(Collected data)

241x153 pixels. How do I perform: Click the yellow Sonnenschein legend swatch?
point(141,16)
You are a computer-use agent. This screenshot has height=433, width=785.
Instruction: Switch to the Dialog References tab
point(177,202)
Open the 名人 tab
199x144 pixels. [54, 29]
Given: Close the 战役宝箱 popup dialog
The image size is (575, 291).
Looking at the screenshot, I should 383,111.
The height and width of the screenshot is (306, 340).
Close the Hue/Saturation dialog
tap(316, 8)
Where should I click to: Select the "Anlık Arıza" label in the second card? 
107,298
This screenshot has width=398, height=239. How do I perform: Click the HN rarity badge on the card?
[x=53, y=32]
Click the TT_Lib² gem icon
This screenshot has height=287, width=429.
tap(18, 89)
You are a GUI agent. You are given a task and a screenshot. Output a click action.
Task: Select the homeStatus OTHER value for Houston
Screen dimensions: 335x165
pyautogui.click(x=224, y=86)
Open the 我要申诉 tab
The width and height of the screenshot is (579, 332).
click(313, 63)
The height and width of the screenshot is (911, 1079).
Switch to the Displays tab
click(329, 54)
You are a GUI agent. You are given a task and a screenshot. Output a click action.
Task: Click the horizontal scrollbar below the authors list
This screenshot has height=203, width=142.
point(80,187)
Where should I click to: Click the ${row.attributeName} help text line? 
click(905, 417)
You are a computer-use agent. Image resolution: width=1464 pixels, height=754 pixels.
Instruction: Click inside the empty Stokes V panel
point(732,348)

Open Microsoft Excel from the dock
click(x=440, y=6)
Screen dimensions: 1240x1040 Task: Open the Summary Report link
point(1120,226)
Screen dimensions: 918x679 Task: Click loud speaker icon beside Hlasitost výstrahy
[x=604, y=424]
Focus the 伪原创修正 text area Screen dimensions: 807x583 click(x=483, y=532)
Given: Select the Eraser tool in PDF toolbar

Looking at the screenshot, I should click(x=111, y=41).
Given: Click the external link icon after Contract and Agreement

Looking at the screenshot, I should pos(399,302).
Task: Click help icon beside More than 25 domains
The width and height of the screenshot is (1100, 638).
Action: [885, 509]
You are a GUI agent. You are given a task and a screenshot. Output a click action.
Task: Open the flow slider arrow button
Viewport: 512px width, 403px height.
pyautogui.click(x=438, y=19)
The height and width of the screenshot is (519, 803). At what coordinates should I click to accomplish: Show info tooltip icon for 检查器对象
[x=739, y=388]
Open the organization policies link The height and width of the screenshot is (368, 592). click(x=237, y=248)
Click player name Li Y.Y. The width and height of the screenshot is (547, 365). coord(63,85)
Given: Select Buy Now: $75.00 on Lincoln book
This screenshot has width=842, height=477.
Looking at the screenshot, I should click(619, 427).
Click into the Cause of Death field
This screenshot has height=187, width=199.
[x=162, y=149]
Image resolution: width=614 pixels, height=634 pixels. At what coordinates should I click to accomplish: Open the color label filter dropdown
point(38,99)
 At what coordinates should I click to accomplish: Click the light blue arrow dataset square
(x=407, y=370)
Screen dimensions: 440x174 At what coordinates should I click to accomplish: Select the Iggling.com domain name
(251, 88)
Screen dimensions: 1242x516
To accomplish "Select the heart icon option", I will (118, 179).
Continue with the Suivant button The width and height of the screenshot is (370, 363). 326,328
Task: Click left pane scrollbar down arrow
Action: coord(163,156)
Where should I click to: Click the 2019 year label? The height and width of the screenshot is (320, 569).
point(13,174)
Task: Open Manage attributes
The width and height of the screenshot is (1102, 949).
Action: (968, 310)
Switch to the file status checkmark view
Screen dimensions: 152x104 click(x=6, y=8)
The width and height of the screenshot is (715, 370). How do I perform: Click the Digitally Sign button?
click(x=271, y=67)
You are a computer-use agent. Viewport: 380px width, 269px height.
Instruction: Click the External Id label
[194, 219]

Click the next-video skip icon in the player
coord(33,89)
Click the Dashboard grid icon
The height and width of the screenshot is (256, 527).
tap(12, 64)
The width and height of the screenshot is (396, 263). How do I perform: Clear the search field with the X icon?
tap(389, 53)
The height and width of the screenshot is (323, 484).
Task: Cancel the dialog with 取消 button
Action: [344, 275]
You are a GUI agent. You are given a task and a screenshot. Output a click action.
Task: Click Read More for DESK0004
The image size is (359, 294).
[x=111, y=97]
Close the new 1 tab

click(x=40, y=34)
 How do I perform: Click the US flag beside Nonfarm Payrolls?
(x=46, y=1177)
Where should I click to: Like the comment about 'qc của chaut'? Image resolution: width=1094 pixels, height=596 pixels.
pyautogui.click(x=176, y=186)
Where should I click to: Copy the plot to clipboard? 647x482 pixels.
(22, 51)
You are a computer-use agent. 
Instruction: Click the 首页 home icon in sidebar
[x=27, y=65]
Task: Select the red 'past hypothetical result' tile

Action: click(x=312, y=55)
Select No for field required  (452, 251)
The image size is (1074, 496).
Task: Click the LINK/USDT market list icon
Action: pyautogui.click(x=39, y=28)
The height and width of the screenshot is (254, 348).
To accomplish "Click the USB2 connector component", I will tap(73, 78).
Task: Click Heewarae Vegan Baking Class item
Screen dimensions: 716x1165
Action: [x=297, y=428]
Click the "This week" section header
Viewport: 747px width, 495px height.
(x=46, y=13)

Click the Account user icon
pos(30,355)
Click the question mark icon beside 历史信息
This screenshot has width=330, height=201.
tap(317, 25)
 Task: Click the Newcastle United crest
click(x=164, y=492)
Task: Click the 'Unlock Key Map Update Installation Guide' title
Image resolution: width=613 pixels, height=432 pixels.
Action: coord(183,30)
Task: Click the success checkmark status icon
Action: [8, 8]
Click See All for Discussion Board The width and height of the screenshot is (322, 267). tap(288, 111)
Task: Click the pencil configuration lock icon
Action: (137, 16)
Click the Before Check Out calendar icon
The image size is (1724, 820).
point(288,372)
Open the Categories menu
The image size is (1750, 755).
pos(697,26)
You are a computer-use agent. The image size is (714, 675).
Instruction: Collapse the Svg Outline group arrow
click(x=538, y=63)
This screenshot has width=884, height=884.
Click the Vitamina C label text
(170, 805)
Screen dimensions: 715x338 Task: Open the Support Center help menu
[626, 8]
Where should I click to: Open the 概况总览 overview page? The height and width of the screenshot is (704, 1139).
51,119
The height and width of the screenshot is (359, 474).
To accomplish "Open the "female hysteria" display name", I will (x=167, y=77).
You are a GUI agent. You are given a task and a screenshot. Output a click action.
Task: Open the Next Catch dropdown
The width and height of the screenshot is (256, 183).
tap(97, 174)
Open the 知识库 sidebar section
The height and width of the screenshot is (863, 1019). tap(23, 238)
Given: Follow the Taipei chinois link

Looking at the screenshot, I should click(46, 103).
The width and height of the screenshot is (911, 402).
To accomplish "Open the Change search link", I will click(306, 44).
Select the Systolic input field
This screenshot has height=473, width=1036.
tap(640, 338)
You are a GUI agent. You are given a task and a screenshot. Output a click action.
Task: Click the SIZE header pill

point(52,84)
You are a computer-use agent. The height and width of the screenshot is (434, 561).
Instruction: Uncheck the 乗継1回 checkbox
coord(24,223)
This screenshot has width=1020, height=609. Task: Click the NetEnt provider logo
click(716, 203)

# The problem
If a line in the records contains "computer", report it.

# Output
You are a computer-use agent. This screenshot has height=433, width=785.
You are a computer-use agent. Image resolution: width=1464 pixels, height=754 pixels.
You are a computer-use agent. Viewport: 380px width, 269px height.
You are a computer-use agent. 
You are a computer-use agent. The image size is (714, 675).
You are a computer-use agent. The height and width of the screenshot is (434, 561).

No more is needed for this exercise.